Existen ocasiones en las que se vive un sentimiento especial en una sala de cine y se establece una conexión emocional entre el público. Momentos en los que el espectador, que había entrado en la sala de vacío, sale de ella cargado con una mochila llena de pensamientos, emociones y experiencias. Este fenómeno solo se da, desafortunadamente, un par de veces al año, pero Un Monstruo Viene a Verme llega justo a tiempo para recordarnos que la magia del cine no ha muerto. Para J. A. Bayona, al igual que su adorado Buster Keaton en El moderno Sherlock Holmes, el cine es una manera de soñar despiertos que nos permite vivir experiencias lejos de los límites que nos impone la propia realidad; un lienzo en el que retratar vidas e historias con las que el espectador establece un fuerte vínculo emocional, aprendiendo de los errores y trasladando las enseñanzas a su propio bagaje vital.
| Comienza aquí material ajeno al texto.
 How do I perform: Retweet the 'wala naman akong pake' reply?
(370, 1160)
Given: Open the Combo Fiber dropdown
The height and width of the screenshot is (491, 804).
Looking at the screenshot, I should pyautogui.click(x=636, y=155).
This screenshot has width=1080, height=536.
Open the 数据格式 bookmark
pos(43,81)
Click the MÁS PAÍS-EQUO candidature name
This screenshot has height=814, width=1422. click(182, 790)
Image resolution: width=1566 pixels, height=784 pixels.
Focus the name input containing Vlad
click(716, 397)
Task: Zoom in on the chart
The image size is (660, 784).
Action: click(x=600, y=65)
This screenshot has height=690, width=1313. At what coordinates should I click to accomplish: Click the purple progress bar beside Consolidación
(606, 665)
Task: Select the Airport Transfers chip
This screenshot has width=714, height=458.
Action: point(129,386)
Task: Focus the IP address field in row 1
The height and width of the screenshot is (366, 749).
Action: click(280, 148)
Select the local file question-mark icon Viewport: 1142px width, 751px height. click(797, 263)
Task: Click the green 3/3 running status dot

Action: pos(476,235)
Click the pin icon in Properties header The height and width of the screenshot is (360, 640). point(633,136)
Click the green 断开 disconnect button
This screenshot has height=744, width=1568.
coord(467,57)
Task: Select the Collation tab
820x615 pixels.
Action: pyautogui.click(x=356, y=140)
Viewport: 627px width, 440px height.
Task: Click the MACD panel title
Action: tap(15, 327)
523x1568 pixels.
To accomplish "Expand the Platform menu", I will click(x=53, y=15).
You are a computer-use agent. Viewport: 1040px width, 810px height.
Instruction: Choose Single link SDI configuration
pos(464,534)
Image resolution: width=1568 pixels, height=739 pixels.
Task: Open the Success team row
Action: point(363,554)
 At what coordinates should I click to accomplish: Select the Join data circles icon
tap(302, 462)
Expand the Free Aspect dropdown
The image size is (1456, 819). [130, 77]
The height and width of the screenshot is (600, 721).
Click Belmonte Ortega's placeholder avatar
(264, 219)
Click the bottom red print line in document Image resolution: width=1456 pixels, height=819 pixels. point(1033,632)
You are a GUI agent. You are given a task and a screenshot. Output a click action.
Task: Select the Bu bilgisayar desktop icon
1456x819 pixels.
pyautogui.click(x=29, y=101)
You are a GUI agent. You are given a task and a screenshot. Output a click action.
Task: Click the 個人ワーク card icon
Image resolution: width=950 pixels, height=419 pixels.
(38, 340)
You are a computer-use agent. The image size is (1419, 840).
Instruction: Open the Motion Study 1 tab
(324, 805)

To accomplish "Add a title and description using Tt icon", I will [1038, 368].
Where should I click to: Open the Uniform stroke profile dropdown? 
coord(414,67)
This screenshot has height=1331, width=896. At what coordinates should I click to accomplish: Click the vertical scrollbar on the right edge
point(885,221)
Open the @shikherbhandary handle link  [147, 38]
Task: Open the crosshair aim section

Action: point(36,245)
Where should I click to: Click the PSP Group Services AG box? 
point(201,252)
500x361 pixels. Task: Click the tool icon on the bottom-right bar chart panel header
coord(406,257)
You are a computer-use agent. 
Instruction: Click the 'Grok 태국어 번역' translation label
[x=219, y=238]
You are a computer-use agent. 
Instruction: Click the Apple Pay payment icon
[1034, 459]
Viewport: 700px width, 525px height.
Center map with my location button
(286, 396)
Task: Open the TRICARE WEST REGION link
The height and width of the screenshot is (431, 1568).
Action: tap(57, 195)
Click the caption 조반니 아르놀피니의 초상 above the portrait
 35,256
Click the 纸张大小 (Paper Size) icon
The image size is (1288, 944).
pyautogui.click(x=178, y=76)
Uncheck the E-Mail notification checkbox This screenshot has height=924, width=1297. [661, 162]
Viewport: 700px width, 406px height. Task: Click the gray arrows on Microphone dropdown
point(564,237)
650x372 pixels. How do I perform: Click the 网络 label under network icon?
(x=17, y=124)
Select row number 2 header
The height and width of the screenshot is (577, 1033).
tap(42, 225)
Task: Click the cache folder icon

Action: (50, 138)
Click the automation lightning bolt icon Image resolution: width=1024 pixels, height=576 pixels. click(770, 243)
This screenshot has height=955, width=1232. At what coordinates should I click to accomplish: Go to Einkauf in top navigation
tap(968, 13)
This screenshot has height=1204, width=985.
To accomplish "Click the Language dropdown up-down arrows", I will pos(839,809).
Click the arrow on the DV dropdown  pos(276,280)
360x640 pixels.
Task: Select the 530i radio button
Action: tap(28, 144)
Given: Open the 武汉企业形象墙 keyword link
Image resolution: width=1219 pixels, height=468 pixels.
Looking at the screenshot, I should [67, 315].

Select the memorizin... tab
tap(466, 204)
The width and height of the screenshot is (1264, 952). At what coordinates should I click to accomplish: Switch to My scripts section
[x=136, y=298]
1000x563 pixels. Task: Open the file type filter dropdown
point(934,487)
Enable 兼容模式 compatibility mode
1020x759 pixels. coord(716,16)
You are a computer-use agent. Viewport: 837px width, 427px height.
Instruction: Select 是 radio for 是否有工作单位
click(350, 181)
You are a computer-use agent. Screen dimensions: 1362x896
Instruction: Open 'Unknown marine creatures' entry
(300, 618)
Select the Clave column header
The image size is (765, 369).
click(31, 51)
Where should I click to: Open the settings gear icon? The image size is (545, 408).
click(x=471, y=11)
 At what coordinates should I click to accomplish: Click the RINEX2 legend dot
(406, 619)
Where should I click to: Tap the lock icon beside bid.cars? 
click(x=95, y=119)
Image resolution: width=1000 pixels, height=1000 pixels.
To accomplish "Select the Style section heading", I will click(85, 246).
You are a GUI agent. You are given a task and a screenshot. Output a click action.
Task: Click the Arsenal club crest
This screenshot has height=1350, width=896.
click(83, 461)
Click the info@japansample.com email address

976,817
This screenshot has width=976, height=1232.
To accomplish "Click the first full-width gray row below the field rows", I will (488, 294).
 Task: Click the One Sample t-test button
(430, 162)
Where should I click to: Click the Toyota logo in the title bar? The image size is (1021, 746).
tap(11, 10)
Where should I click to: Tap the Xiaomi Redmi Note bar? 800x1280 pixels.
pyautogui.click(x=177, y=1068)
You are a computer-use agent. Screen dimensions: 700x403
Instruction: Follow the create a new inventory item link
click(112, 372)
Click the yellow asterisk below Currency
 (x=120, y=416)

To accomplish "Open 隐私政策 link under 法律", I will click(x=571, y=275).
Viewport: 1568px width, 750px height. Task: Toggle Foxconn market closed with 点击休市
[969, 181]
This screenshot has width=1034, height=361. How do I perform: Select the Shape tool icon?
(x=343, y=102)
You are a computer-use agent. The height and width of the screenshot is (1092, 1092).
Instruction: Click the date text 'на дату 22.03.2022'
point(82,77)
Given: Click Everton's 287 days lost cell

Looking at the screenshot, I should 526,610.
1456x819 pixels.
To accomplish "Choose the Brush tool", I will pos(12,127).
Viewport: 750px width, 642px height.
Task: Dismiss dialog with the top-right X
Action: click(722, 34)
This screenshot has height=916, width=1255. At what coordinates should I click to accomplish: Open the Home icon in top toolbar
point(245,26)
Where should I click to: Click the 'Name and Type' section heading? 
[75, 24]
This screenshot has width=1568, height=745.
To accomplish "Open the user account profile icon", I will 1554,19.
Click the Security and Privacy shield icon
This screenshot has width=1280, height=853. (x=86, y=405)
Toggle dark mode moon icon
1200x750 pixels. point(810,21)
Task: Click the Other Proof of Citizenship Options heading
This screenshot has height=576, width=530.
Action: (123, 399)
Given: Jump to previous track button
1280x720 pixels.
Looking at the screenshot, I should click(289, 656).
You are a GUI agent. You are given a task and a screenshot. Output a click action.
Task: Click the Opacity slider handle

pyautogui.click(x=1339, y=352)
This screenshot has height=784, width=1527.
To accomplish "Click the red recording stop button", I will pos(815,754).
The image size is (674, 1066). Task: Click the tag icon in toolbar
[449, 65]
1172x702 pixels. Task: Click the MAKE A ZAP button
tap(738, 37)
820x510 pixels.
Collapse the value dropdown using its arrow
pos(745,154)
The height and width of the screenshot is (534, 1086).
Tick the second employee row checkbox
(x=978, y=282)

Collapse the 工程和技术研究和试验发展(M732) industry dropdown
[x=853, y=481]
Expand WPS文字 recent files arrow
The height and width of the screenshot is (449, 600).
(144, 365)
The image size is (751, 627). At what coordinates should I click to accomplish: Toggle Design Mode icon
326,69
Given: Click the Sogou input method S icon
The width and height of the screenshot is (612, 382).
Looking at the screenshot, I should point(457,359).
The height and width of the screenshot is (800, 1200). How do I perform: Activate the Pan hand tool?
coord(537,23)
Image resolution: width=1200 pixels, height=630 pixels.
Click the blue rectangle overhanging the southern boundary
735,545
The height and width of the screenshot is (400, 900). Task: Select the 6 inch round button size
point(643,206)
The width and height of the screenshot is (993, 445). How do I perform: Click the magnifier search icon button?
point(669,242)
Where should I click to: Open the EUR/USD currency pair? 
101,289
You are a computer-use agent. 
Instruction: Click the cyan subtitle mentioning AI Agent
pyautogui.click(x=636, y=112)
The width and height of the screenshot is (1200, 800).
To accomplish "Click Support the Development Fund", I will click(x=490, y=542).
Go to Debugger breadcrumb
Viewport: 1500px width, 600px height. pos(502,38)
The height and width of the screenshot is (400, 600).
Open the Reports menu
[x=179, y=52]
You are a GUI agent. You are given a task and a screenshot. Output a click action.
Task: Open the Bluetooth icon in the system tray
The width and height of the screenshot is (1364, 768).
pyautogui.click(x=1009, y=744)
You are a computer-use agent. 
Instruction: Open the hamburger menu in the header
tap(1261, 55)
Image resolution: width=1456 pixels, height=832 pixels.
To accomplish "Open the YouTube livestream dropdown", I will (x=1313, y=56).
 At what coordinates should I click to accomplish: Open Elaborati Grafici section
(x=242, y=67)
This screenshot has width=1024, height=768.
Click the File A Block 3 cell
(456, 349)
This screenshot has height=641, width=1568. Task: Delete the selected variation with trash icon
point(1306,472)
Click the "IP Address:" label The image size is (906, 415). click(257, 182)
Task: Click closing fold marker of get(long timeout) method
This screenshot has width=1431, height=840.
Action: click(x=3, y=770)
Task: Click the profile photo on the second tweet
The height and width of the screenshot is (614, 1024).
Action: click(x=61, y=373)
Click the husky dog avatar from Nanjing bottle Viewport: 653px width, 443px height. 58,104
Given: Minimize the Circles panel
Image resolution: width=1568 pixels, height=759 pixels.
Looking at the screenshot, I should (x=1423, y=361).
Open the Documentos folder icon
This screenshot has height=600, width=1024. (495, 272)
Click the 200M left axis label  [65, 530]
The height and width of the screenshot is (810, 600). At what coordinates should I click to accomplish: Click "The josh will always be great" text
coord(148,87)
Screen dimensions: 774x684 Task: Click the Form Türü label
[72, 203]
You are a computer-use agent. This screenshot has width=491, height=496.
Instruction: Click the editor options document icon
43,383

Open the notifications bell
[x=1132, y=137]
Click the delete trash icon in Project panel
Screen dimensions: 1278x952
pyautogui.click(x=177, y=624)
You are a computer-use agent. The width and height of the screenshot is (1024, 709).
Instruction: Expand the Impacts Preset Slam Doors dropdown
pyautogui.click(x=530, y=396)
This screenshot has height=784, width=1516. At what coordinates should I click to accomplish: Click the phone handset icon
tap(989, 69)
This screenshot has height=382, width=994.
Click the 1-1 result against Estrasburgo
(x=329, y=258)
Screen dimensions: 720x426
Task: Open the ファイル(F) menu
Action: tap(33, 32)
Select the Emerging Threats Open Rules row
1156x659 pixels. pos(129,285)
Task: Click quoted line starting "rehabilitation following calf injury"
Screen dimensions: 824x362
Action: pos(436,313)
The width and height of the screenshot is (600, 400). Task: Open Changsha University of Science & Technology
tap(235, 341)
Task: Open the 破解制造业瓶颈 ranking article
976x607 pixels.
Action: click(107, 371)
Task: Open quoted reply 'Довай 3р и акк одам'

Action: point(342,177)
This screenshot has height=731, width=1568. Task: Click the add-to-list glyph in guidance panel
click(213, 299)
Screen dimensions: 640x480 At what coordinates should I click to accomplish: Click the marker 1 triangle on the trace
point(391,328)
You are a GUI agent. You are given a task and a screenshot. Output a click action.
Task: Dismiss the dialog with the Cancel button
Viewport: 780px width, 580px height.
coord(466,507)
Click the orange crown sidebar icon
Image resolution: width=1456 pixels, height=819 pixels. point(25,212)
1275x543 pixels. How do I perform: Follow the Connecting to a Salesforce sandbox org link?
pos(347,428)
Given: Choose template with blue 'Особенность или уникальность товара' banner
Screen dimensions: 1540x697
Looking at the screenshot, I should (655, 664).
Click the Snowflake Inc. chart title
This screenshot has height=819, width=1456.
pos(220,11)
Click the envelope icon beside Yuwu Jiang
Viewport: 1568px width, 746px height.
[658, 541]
Si para el realizador catalán el cine es el arte de los sentimientos, con su trilogía sobre la muerte y la maternidad ha demostrado que es un auténtico artesano del oficio.
Conor O’Malley, el joven protagonista de Un Monstruo Viene a Verme, no se refugia en el cine para evadirse de la dura realidad; sus vías de escape son el dibujo y la imaginación, que proyectan su propia frustración y sufrimiento. El monstruo que nace de la mente de Conor es terrorífico e imponente, como todo lo que rodea su vida, pero también es una figura sabia y comprensiva: un mal necesario ante una llamada de auxilio. El anciano árbol consigue mostrarle al chico, a través de una serie de historias con un acabado visual tan potente como las moralejas que se extraen de ellas, que la vida no siempre es justa. Pretende hacerle ver que no todo es blanco o negro, que detrás de cada decisión existe una amplia gama de matices que hacen que los límites que separan la bondad y la maldad adquieran un significado diferente según los ojos que los miren. Pero, sobre todo, el monstruo le obliga a tener fe en sí mismo, a mostrar entereza, dejar de ser invisible y dar un paso al frente. Solo cuando lo consiga estará preparado para aceptar su realidad, mirar a la verdad cara a cara y madurar, demostrando que nunca se es demasiado joven para ser un hombre.
Nos encontramos ante la que es, sin lugar a dudas, la mejor película de Bayona. Está repleta de pasajes dramáticos pero sin necesidad de edulcorar ni mostrar con extrema dureza el proceso de la enfermedad que sufre la madre de Conor. En ese sentido, el film acierta en contar la historia a través de la mirada llena de inocencia e ingenuidad del niño protagonista, interpretado por un excelso Lewis MacDougall, que no cae en la lágrima fácil, ofreciendo una interpretación contenida que plasma a la perfección la rabia y desesperación del personaje literario. Obviando el melodramático clímax de la película, Bayona se sirve de las imágenes, las interpretaciones y de la maravillosa prosa de Ness para generar emociones en el espectador, sin necesidad de subrayar los sentimientos a golpe de banda sonora, como ya hizo en Lo Imposible. Director y guionista exprimen las posibilidades que ofrece el audiovisual y a través de una sutil referencia, un plano detalle de una foto y un final más apoyado en la imagen consiguen dotar al relato de un halo poético que se presta a diferentes interpretaciones por parte del espectador, cada una de ellas más mágica y emotiva que la anterior.
Siguiendo la estela de sus padrinos cinematográficos, Bayona ofrece un cuento gótico de Guillermo del Toro con el alma de las historias spielbergianas que versan sobre la niñez y la perdida de la inocencia. Un monstruo viene a verme nunca llega a resultar verdaderamente memorable, ni siquiera tendrá la trascendencia de clásicos como E.T., el extraterrestre, pero consigue despertar a ese niño incomprendido, temeroso y anhelante de historias que todos llevamos dentro. Ya lo dijo el maestro Mario Vargas Llosa: “Cuando la realidad se vuelve irresistible, la ficción es un refugio. Refugio de tristes, nostálgicos y soñadores”.